抑郁模型大鼠脑脊液miR-16与中缝核miR-16、5-羟色胺转运体表达的关联性研究

张冬阳　罗伏钢　王晟东　刘文娟　胡霖霖　李梅　张永华　李静　章隆　宋明芬

[摘要] 目的 研究抑郁模型大鼠脑脊液miR-16是否能反映中缝核miR-16水平的变化，并与中缝核5-羟色胺转运体（serotonin transporter，SERT）的表达相关。方法 将20只SD大鼠随机分为抑郁模型组和对照组，每组各10只。抑郁模型组大鼠接受21 d不可预知温和应激的刺激，对照组大鼠正常饲养。收集大鼠脑脊液测定miR-16，分离中缝核测定miR-16和SERT蛋白。比较模型组与对照组脑脊液miR-16、中缝核miR-16、SERT表达差异并分析三者的关联性。 结果 模型组大鼠脑脊液miR-16水平（0.19±0.10）和中缝核miR-16水平（0.65±0.22）均低于相应的对照组（0.35±0.12、0.84±0.18）（P<0.01），中缝核SERT水平（0.99±0.29）高于对照组（0.59±0.18）（P=0.002）。

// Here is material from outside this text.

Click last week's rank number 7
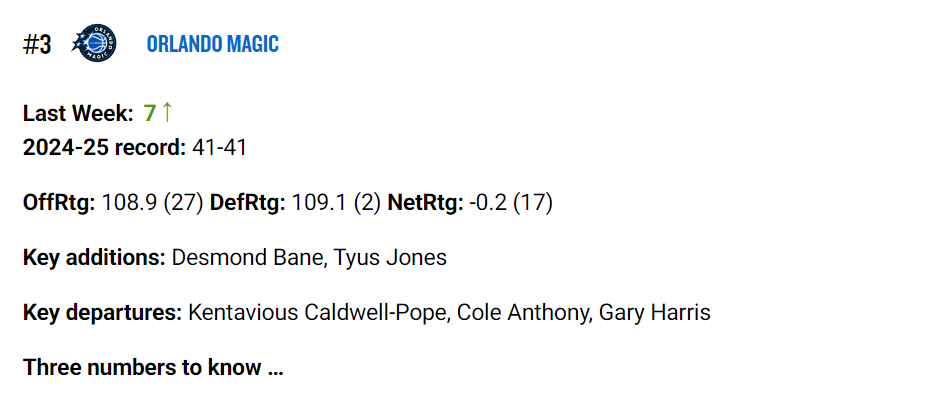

脑脊液miR-16与中缝核miR-16呈显著正相关关系（r=0.95，P=0.000），而且脑脊液miR-16与中缝核miR-16一样，与中缝核SERT呈显著负相关（r=-0.91，P=0.000）。 结论 抑郁模型大鼠脑脊液miR-16水平能反映中缝核miR-16水平，并与中缝核SERT表达相关，可能可作为抑郁症的生物标记物。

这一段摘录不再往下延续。